USF1 transcriptionally activates TRIM55 to promote diabetic cardiomyopathy progression by enhancing HSPB1 protein degradation
摘要
Background: Heat shock protein beta 1 (HSPB1) is confirmed to be a ferroptosis-related gene and plays an important role in the progression of diabetic cardiomyopathy (DCM). However, the specific functions and underlying molecular mechanisms of HSPB1 in DCM progression remain to be revealed. Methods: Cardiomyocytes were exposed to high glucose (HG) to mimic DCM cell models. The levels of HSPB1, tripartite motif-containing 55 (TRIM55), upstream stimulating factor 1 (USF1) and fibrosis-related markers were detected using western blot.
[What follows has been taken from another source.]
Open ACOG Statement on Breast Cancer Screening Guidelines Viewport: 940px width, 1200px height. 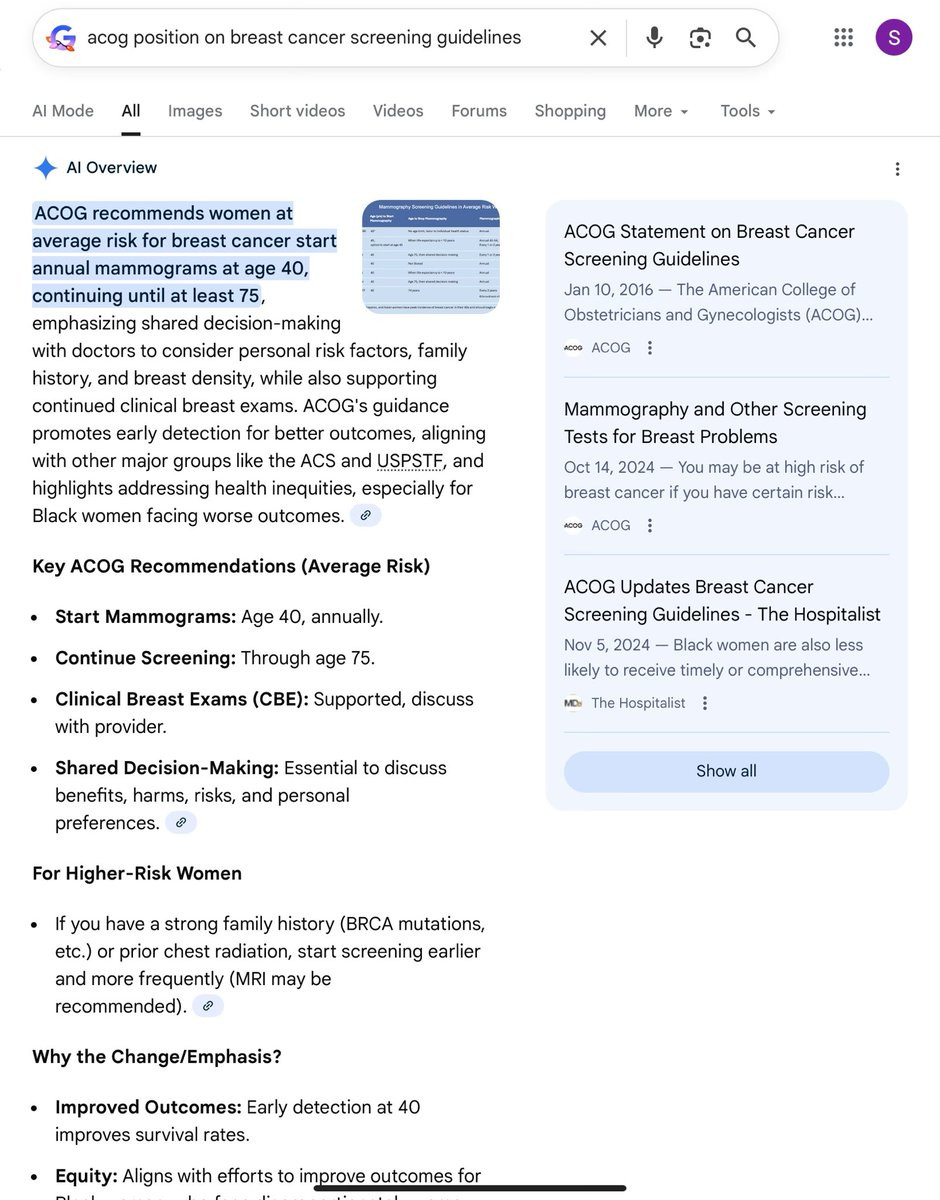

Cell viability, apoptosis, inflammation, ferroptosis and mitochondrial membrane potential depolarization were assessed by CCK8 assay, flow cytometry, ELISA, corresponding kit and JC-1 staining. The interaction between TRIM55 and HSPB1 or USF1 was confirmed by Co-IP assay, ubiquitination assay, and dual-luciferase reporter assay. Diabetic mouse models were constructed by streptozotocin to assess the role of HSPB1 in vivo. Results: Overexpression of HSPB1 suppressed HG-induced cardiomyocyte apoptosis, ferroptosis, inflammation, mitochondrial dysfunction and fibrosis. TRIM55 enhanced the protein degradation of HSPB1 through ubiquitination, and the inhibitory effect of TRIM55 knockdown on HG-induced cardiomyocyte injury could be reversed by HSPB1 silencing. USF1 bound to TRIM55 promoter to activate its transcription. USF1 knockdown inhibited HG-induced cardiomyocyte injury by mediating the TRIM55/HSPB1 axis. In animal study, HSPB1 overexpression could improve cardiac function, alleviate inflammation and fibrosis in diabetic mouse models. Conclusion: The USF1/TRIM55/HSPB1 axis proposed in this study provides a potential molecular target for the treatment of DCM.